Over the years, we have taken great interest in ideas about technological revolutions, long waves of economic growth and resulting changes in the everyday life of consumers. Both in the academic literature and in popular accounts, much emphasis has been placed on single breakthrough technologies (e.g. the steam engine, electricity, IT) as the drivers of these revolutions. A recent paper by Italian scholar Alessandro Nuvolari argues that such a focus on so-called general purpose technologies makes little sense as these are difficult to define (technologies evolve continuously), the timing of the “usual suspects” does not match economic waves and, above all, each of these technologies was only able to emerge as the result of multiple developments (e.g. machine tools, metallurgy, thermodynamics, coal mining for the steam engine). Because of the latter, Nuvolari argues that we should re-embrace the 1950s notion of development blocks of enabling technologies that reinforce each other.
What does this mean?
The notion of general purpose technologies offers a simplistic, and hence, attractive model, but, reality is more complex and we should try to understand how multiple technologies (and entrepreneurial activities) are interrelated and mutually reinforce each other in an “autocatalytic” process. Similar to the steam age, the IT age was only possible due to simultaneous developments in adjacent fields (i.e. semiconductors, computers, software and network technology). Also, on a somewhat lower level, the smartphone revolution was the result of ongoing miniaturization in semiconductors, the development of touchscreens and mobile network technology. The value of these developments combined is far greater than the sum of the individual components.

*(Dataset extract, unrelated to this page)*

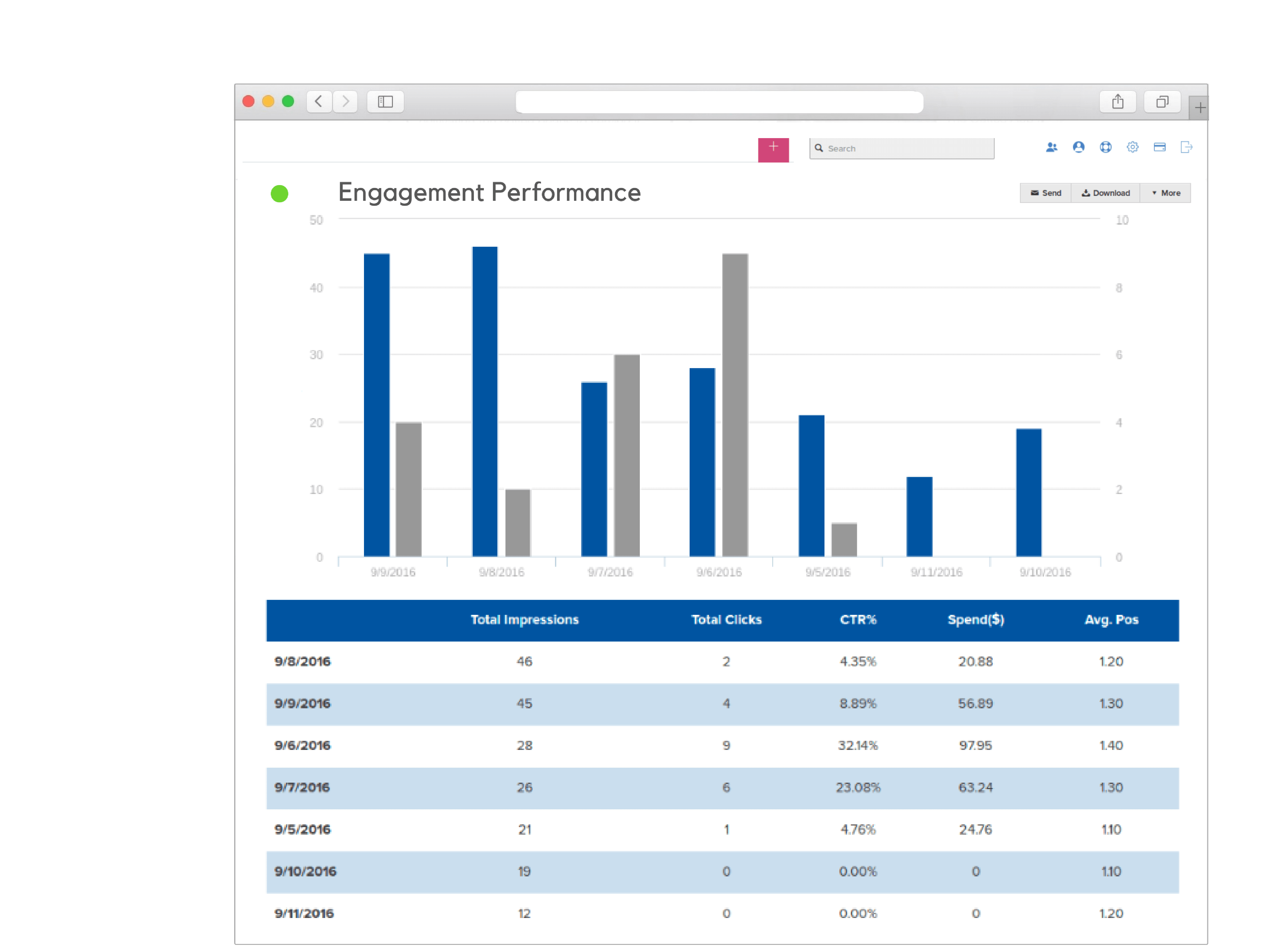Viewport: 1270px width, 952px height.
Task: Click inside the Search field
Action: point(901,148)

As we noted last week, digital technology continues to evolve and the changes in any layer of the technology stack stimulate change in other layers in an autocatalytic fashion. We have also argued before that a host of new technologies are bound to herald a new revolution; A.I., quantum computing, 5G networks. Indeed, the development block approach allows for such a collection of (interrelated) technologies, instead of frantically looking for the next single general purpose technology. And, even more so, it also allows us to study the linkages between this (core) block of technologies and other potentially revolutionary (blocks of) technologies such as nano- and biotechnology that are partly based on the same enabling technology. Finally, as Nuvolari points out, this new block of technologies does not imply that older technologies (and businesses) will be blown away in a process of creative destruction. Instead, successive development blocks show dynamics of creative accumulation in terms of knowledge and supportive infrastructures.